Écosystème en Wallonie
Vous êtes donc vraiment au coeur de la stratégie défense en Wallonie et en Belgique, mais aussi dans l’OTAN, si on peut le résumer ainsi.
“Le principe de souveraineté est important dans le domaine de la défense. Il est évident qu’à côté de la facilité, de la proximité et de la langue, il y a aussi le fait qu’il n’y a pas de nécessité d’aller requérir des licences d’exportation ou d’importation lorsqu’on travaille entre entre Belges. Ou entre Wallons, en l’occurrence. Il y a tout un écosystème wallon qui existe et qui a le mérite d’exister, qui est performant. On a une communauté défense en Wallonie qui fonctionne bien. Il n’y a pas non plus des centaines d’acteurs différents. On se connaît, on se parle, on est tous alignés pour justement faire en sorte que ce secteur, pour la Wallonie, reste un secteur de développement. Il n’y en a pas beaucoup actuellement, des secteurs économiques où la Wallonie est est bien plus forte que la Flandre. On sent qu’il y a cette cette motivation, on s’écoute, on se parle, on s’entraide.
Quand au milieu du Covid, nous étions vraiment en cale sèche avec très peu de commandes et que nous avons a dû mettre en place des mesures de chômage… certains de nos clients wallons nous ont par exemple aidés et nous ont soutenus, avec des accomptes sur les commandes. Il y a vraiment eu une bonne solidarité, un bon support. Tout cela est derrière nous maintenant, et nous avons tous tenu nos engagements. Le sentiment de confiance réciproque s’est donc encore plus développé. Je pense qu’on peut vraiment collectivement jouer le rôle qu’on attend de nous finalement, dans l’industrie de la défense en Wallonie, et continuer à être performants, compétitifs et puis faire face à ces besoins croissants qui sont clairement en train d’arriver.
Donc, oui, nous sommes au coeur de cette stratégie. Parce que dans l’autre sens, moi même je fais appel à des fournisseurs et à des sous-traitants.

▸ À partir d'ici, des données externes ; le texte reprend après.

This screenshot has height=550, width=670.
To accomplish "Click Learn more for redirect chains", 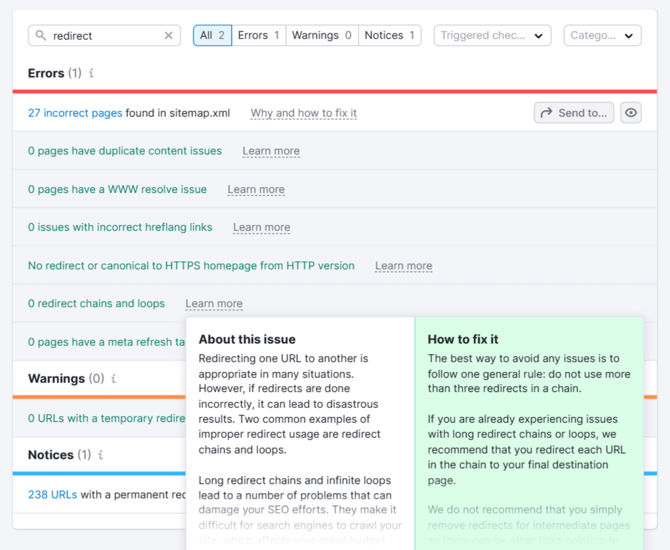I will pos(214,303).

Nous n’avons pas tous les procédés nous même. J’applique la même stratégie, en miroir, que celle de mes clients wallons… J’essaye de faire bénéficier dans cet écosystème d’autres plus petites entreprises en Wallonie, pour certains procédés tout à fait spécialisés. Et cela fonctionne bien puisqu’on a cette chance d’avoir en Wallonie toute une supply chain finalement fort intégrée, au service des grands donneurs d’ordre.”
Actionnaires
Pouvez-vous nous expliquer quelle est la structure de votre actionnariat ? Et avec le rallye boursier actuel des titres de défense européens, avez-vous déjà songé à une introduction en bourse ?

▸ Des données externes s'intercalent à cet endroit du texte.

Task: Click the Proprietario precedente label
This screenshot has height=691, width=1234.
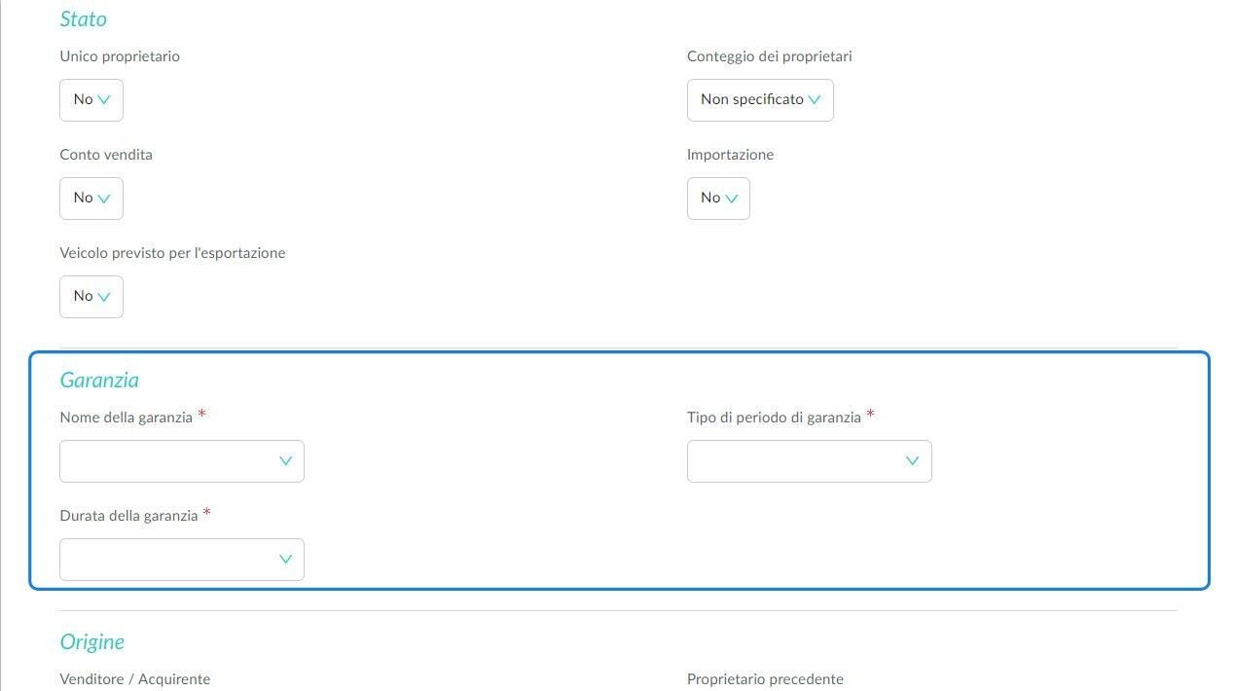Action: (765, 679)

“Nous sommes une société complètement privée. À la différence évidemment de beaucoup de nos clients. La FN appartient à la Région wallonne, la Sonaca également. La Région wallonne a 30% dans SAB ou Safran Aero Boosters. Nous sommes 100% privé, nous appartenons au management. A moi-même et à un certain nombre d’autres cadres de l’équipe de management. Mais aussi à des fonds d’investissement, qu’on appelle du private equity. Donc il y a trois fonds privés et un public qui est Wallonie Entreprendre. Wallonie Entreprendre est monté à bord de l’entreprise en 2022 (Wallonie Entreprendre détient 8,2% du holding MAKARES, qui lui détient l’entreprise, NDLR).

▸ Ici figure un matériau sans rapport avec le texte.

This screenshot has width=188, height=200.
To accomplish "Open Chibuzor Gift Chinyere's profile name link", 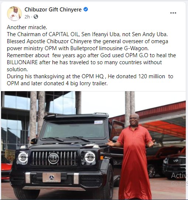I will 53,10.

Peut-être qu’un jour on on changera de main. Vraisemblablement c’est souvent comme ça dans dans le domaine du private equity. Ces trois fonds ont investi entre 2017 et 2019… et les horizons en général, c’est plutôt du 4 à 6 ans. Pour l’instant, il n’y a rien à l’ordre du jour… Avec le la pandémie, il y a eu un gros ralentissement. Surtout sur le marché de l’aéronautique, mais qui a maintenant bien repris, depuis le début de la guerre en Ukraine. Depuis début 2022, effectivement, le contexte géopolitique fait que les marchés, au niveau de l’industrie de la défense, sont en forte croissance et on le ressent déjà très clairement maintenant.
Deux de ces fonds privés sont français. Ciclad, à Paris et Adastra, également à Paris. Ce sont des fonds privés qui investissent dans des PME, dans différents secteurs. Le troisième fonds privé et belge et s’appelle Profinpar. Il a une vocation beaucoup plus belge et wallonne en particulier, puisqu’il est situé à Braine-l’Alleud.
Je ne pense pas que le scénario d’une entrée en bourse, pour nous, puisse être considéré. Nous sommes beaucoup trop petits que pour envisager, à court terme, une introduction en bourse.”